Em uma nova entrevista com Nova York, Kimmel refletiu sobre o final do “The Late Show” e disse: “De muitas maneiras, sinto que estou olhando para o meu próprio futuro”, acrescentando que não sente que o formato noturno esteja “morrendo de causas naturais.

Colbert foi retirado do ar no mês passado no que a CBS disse ser um movimento “puramente financeiro” que coincidiu com os apelos do presidente Donald Trump para cancelar o programa – que frequentemente o criticava – enquanto a empresa-mãe da rede, Paramount, buscava a aprovação do governo para se fundir com a Skydance Media, apoiada pelo bilionário.

Kimmel, 58, disse a Nova York que as alegações da CBS de que “The Late Show” estava perdendo mais de US$ 40 milhões por ano não batem certo, apontando para a tentativa da rede de assinar com Colbert um contrato de cinco anos em 2023: “Devo acreditar que ao longo desses dois anos, eles de repente começaram a perder US$ 40 milhões por ano?”

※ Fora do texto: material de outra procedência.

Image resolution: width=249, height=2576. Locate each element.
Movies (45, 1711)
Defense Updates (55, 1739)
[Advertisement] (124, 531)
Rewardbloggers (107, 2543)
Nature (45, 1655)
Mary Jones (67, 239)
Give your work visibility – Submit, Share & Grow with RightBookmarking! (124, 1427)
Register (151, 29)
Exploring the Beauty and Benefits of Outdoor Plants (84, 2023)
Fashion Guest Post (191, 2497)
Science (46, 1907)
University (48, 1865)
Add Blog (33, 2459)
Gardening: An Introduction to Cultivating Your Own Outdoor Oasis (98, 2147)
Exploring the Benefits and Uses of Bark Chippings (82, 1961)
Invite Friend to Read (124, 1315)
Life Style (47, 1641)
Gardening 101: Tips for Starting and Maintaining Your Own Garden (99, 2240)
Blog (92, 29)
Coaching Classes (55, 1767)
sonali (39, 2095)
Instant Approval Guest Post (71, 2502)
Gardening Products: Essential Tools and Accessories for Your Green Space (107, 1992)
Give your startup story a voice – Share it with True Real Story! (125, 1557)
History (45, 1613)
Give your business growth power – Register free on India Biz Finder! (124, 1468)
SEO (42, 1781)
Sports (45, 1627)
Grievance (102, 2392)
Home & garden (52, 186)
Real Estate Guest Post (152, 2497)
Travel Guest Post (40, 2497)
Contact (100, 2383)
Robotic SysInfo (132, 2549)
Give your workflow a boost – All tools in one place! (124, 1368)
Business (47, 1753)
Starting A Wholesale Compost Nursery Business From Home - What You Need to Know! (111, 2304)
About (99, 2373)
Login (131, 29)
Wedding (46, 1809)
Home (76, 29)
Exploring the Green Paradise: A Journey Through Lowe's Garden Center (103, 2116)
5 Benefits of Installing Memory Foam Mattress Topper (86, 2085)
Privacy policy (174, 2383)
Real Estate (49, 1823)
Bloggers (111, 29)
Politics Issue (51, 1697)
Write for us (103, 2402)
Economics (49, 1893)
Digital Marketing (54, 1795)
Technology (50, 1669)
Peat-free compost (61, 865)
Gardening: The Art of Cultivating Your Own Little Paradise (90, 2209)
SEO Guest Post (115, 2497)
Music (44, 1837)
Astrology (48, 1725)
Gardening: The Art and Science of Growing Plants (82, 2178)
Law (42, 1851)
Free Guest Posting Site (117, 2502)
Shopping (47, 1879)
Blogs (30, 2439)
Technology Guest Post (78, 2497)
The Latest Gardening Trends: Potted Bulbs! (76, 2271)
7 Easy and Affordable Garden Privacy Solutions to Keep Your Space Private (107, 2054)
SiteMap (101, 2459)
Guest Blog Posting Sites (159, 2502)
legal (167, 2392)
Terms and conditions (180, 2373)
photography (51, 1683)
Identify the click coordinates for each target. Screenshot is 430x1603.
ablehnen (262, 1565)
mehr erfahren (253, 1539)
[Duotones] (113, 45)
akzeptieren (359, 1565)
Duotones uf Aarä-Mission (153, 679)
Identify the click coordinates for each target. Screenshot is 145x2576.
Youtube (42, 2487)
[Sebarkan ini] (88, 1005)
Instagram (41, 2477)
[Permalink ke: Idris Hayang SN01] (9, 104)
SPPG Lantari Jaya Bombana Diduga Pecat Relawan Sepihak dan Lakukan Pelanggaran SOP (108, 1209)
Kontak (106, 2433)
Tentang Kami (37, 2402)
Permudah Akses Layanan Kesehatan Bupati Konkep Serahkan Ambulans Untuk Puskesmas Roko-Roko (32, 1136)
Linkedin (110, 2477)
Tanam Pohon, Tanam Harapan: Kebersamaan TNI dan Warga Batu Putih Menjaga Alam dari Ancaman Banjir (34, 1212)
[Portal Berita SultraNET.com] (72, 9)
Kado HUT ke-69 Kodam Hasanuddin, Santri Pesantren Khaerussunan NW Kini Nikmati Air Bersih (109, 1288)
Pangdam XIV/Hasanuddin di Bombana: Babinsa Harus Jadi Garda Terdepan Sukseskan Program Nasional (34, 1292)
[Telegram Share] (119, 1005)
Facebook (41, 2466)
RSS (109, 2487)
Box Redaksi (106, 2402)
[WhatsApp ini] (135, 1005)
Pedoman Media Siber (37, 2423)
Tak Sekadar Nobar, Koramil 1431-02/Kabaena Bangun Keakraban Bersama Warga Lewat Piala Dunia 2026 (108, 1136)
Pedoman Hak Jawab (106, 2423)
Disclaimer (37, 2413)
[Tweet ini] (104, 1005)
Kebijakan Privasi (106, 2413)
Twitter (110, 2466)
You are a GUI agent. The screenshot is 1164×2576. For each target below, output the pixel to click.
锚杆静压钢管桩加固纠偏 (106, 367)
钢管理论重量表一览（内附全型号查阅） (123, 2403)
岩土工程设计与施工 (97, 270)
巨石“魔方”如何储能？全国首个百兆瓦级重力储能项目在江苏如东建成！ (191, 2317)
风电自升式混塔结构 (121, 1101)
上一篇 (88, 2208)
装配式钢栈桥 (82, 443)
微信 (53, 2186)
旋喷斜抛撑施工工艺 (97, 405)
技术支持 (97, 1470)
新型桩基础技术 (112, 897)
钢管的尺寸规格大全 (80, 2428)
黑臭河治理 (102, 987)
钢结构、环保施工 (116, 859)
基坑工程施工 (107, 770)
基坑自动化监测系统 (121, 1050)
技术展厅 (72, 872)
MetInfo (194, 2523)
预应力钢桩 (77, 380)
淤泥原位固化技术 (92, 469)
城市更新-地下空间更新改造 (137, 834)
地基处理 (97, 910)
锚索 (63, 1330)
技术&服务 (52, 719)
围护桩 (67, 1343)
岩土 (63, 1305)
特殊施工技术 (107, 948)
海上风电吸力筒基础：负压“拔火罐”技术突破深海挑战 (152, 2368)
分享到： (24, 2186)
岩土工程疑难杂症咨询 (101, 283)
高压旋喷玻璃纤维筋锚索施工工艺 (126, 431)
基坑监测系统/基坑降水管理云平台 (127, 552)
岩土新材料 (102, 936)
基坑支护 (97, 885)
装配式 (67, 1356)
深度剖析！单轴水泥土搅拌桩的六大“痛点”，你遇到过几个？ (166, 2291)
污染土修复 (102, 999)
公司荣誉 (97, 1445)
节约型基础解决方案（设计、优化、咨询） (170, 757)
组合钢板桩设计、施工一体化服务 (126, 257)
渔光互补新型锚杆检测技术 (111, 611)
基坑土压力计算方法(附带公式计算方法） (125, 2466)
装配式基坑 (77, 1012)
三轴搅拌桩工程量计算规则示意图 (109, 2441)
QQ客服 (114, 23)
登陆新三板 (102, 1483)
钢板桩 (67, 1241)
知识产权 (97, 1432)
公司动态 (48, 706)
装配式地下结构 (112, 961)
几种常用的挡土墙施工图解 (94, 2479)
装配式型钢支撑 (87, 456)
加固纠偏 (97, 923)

Ele disse que foi informado “bem especificamente” de que “Jimmy Kimmel Live!” ainda é lucrativo para a ABC, enquanto Kimmel atrai rotineiramente menos espectadores do que Colbert, embora seu programa tenha vencido rotineiramente no grupo demográfico de 18 a 49 anos, um fator importante para os anunciantes.

Kimmel, que assinou um contrato de um ano com a ABC em dezembro, em vez do contrato padrão de três anos, disse que não tem certeza se continuará seu programa após 2027 ou se aposentará: “Tudo está tão tumultuado”.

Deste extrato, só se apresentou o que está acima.